_THE DATA_:
####################

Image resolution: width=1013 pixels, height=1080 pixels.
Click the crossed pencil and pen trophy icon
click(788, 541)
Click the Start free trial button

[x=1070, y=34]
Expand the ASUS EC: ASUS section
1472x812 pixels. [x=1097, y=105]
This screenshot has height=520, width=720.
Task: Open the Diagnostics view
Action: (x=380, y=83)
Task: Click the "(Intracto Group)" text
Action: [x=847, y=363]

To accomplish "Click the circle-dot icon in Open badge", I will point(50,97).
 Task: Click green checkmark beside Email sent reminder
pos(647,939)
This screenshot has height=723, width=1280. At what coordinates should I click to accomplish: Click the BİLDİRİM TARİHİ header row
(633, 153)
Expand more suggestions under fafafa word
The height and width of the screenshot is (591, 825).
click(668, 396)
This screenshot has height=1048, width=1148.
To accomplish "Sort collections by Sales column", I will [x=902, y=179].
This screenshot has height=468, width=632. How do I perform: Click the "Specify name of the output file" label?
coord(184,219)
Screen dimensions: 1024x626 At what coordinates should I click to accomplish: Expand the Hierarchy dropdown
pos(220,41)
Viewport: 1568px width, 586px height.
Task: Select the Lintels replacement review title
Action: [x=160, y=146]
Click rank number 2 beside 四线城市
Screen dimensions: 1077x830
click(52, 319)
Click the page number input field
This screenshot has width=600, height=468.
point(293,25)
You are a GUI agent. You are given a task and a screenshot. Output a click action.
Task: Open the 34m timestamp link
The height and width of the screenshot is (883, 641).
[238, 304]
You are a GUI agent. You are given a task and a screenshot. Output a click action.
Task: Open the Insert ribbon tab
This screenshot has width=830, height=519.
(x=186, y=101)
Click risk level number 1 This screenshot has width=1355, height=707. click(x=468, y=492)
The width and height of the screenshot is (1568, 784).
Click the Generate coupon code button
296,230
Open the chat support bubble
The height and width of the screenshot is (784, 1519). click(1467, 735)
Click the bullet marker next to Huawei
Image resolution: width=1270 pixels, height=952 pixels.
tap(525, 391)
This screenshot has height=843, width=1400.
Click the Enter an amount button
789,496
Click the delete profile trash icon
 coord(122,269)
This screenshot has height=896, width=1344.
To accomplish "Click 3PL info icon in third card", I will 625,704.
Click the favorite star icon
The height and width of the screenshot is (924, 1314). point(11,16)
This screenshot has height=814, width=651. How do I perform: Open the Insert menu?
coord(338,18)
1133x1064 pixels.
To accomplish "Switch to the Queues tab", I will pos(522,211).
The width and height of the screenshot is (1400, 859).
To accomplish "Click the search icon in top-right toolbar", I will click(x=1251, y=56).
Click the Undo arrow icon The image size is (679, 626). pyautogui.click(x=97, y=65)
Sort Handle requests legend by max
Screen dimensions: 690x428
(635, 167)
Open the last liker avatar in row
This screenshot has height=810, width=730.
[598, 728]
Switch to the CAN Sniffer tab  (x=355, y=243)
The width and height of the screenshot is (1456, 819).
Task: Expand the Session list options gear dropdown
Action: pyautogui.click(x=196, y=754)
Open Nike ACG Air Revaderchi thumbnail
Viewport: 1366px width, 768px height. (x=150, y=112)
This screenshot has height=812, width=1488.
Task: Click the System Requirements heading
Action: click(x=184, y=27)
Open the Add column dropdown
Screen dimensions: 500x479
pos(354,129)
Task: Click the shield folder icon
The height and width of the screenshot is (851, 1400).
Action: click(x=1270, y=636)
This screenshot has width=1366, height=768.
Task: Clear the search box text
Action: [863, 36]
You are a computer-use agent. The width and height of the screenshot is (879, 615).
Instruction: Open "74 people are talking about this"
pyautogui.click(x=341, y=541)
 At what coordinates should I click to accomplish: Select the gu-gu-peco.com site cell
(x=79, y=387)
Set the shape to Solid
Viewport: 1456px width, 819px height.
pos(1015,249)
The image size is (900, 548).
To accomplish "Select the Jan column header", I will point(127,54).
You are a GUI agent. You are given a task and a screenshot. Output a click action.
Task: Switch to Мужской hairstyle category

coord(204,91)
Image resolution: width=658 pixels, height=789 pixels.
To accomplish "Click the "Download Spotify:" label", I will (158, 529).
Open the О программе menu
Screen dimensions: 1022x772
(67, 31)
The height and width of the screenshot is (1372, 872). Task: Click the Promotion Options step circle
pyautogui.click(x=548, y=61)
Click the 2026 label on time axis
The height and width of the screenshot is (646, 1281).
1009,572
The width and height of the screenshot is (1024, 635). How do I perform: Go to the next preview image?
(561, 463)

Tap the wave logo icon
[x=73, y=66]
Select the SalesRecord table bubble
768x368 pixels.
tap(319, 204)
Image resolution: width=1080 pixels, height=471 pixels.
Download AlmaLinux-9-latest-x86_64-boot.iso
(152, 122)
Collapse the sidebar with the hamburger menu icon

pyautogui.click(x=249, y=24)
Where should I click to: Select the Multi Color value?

####################

_INSTRUCTION_:
Replace "GUI agent" with "UI assistant" in all of the rows above, leaving everything else unchanged.

_FULL SOLUTION_:
Image resolution: width=1013 pixels, height=1080 pixels.
Click the crossed pencil and pen trophy icon
click(788, 541)
Click the Start free trial button

[x=1070, y=34]
Expand the ASUS EC: ASUS section
1472x812 pixels. [x=1097, y=105]
This screenshot has height=520, width=720.
Task: Open the Diagnostics view
Action: (x=380, y=83)
Task: Click the "(Intracto Group)" text
Action: [x=847, y=363]

To accomplish "Click the circle-dot icon in Open badge", I will point(50,97).
 Task: Click green checkmark beside Email sent reminder
pos(647,939)
This screenshot has height=723, width=1280. At what coordinates should I click to accomplish: Click the BİLDİRİM TARİHİ header row
(633, 153)
Expand more suggestions under fafafa word
The height and width of the screenshot is (591, 825).
click(668, 396)
This screenshot has height=1048, width=1148.
To accomplish "Sort collections by Sales column", I will [x=902, y=179].
This screenshot has height=468, width=632. How do I perform: Click the "Specify name of the output file" label?
coord(184,219)
Screen dimensions: 1024x626 At what coordinates should I click to accomplish: Expand the Hierarchy dropdown
pos(220,41)
Viewport: 1568px width, 586px height.
Task: Select the Lintels replacement review title
Action: [x=160, y=146]
Click rank number 2 beside 四线城市
Screen dimensions: 1077x830
click(52, 319)
Click the page number input field
This screenshot has width=600, height=468.
point(293,25)
You are a UI assistant. You are given a task and a screenshot. Output a click action.
Task: Open the 34m timestamp link
The height and width of the screenshot is (883, 641).
[238, 304]
You are a UI assistant. You are given a task and a screenshot. Output a click action.
Task: Open the Insert ribbon tab
This screenshot has width=830, height=519.
(x=186, y=101)
Click risk level number 1 This screenshot has width=1355, height=707. click(x=468, y=492)
The width and height of the screenshot is (1568, 784).
Click the Generate coupon code button
296,230
Open the chat support bubble
The height and width of the screenshot is (784, 1519). click(1467, 735)
Click the bullet marker next to Huawei
Image resolution: width=1270 pixels, height=952 pixels.
tap(525, 391)
This screenshot has height=843, width=1400.
Click the Enter an amount button
789,496
Click the delete profile trash icon
 coord(122,269)
This screenshot has height=896, width=1344.
To accomplish "Click 3PL info icon in third card", I will 625,704.
Click the favorite star icon
The height and width of the screenshot is (924, 1314). point(11,16)
This screenshot has height=814, width=651. How do I perform: Open the Insert menu?
coord(338,18)
1133x1064 pixels.
To accomplish "Switch to the Queues tab", I will pos(522,211).
The width and height of the screenshot is (1400, 859).
To accomplish "Click the search icon in top-right toolbar", I will click(x=1251, y=56).
Click the Undo arrow icon The image size is (679, 626). pyautogui.click(x=97, y=65)
Sort Handle requests legend by max
Screen dimensions: 690x428
(635, 167)
Open the last liker avatar in row
This screenshot has height=810, width=730.
[598, 728]
Switch to the CAN Sniffer tab  (x=355, y=243)
The width and height of the screenshot is (1456, 819).
Task: Expand the Session list options gear dropdown
Action: pyautogui.click(x=196, y=754)
Open Nike ACG Air Revaderchi thumbnail
Viewport: 1366px width, 768px height. (x=150, y=112)
This screenshot has height=812, width=1488.
Task: Click the System Requirements heading
Action: click(x=184, y=27)
Open the Add column dropdown
Screen dimensions: 500x479
pos(354,129)
Task: Click the shield folder icon
The height and width of the screenshot is (851, 1400).
Action: click(x=1270, y=636)
This screenshot has width=1366, height=768.
Task: Clear the search box text
Action: [863, 36]
You are a computer-use agent. The width and height of the screenshot is (879, 615).
Instruction: Open "74 people are talking about this"
pyautogui.click(x=341, y=541)
 At what coordinates should I click to accomplish: Select the gu-gu-peco.com site cell
(x=79, y=387)
Set the shape to Solid
Viewport: 1456px width, 819px height.
pos(1015,249)
The image size is (900, 548).
To accomplish "Select the Jan column header", I will point(127,54).
You are a UI assistant. You are given a task and a screenshot. Output a click action.
Task: Switch to Мужской hairstyle category

coord(204,91)
Image resolution: width=658 pixels, height=789 pixels.
To accomplish "Click the "Download Spotify:" label", I will (158, 529).
Open the О программе menu
Screen dimensions: 1022x772
(67, 31)
The height and width of the screenshot is (1372, 872). Task: Click the Promotion Options step circle
pyautogui.click(x=548, y=61)
Click the 2026 label on time axis
The height and width of the screenshot is (646, 1281).
1009,572
The width and height of the screenshot is (1024, 635). How do I perform: Go to the next preview image?
(561, 463)

Tap the wave logo icon
[x=73, y=66]
Select the SalesRecord table bubble
768x368 pixels.
tap(319, 204)
Image resolution: width=1080 pixels, height=471 pixels.
Download AlmaLinux-9-latest-x86_64-boot.iso
(152, 122)
Collapse the sidebar with the hamburger menu icon

pyautogui.click(x=249, y=24)
Where should I click to: Select the Multi Color value?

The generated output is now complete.